08.04.2021 - 15:00 Uhr
Hohenwald bei TirschenreuthOberpfalz

Hohenwalder „Ratschenkinder“ lassen sich von der Pandemie nicht schrecken

Die Geschwister Timo und Bastian Bäuml (von links) beim Ratschen.
von Konrad RosnerProfil

Schon seit den 60er Jahren gibt es alljährlich die „Hohenwalder Ratsch-Kinder,“ die diese Tradition seitdem ununterbrochen weiterführen. Selbst die Corona-Pandemie konnte die Kinder nicht stoppen. Nur der Ablauf hat sich geändert. Denn eigentlich schreibt der Brauch des „Ratschens“ vor, dass die Kinder in der Karwoche von Haus zu Haus ziehen und mit den hölzernen Lärminstrumenten, als Ersatz für das ausgesetzte Glockenläuten, an die Gebetszeiten und Gottesdienste erinnern.

In Zeiten der Pandemie haben die Kinder dreimal am Tag, zu vorher besprochenen Zeiten, „gemeinsam“ vor der eigenen Haustür geratscht.
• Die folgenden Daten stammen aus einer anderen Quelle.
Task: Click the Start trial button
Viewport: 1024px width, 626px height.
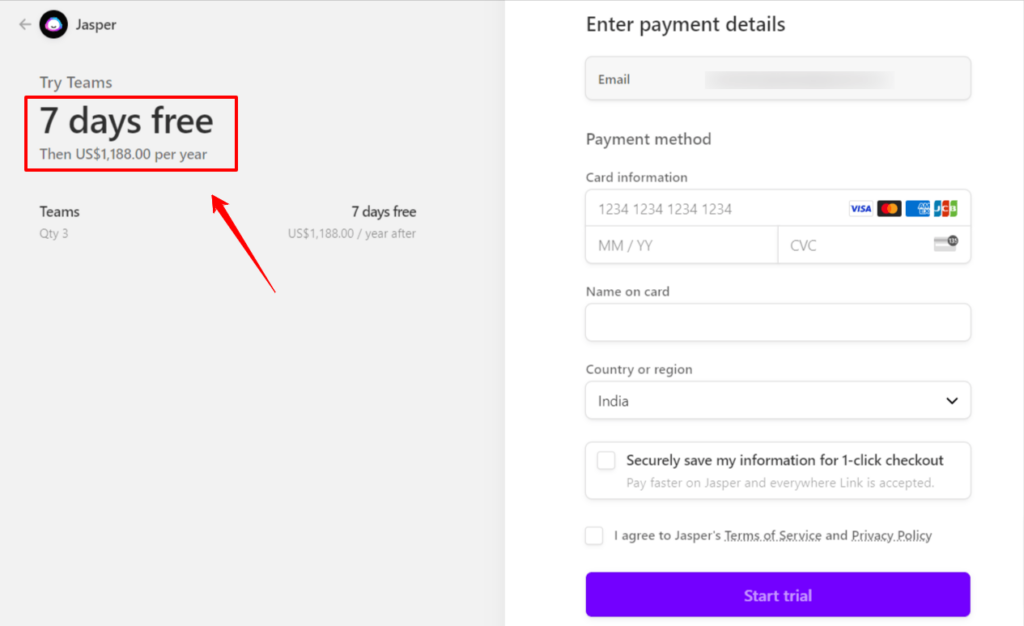Action: pyautogui.click(x=778, y=595)
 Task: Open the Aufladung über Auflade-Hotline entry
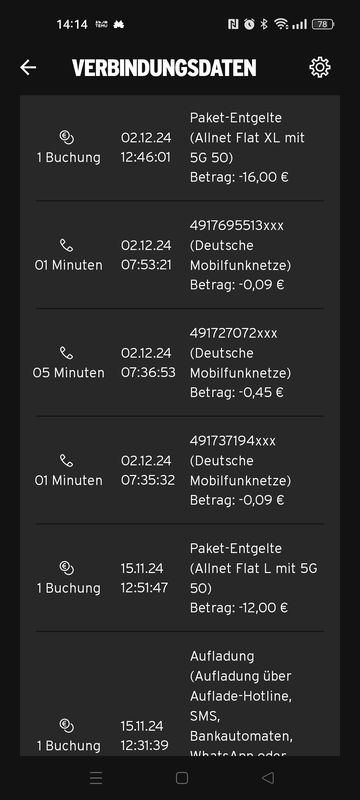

Freiwillige Spenden für die „Ratschkinder“, konnten bei der heurigen „Dorfratscherin“ Lena Hössl abgegeben werden, und wurden von dieser, natürlich kontaktlos, gerecht verteilt.

Paula Hössl (links) und Lena Hössl beim Ratschen.
Florian und Fabian Franz waren beim Ratschen vor ihrer Haustüre.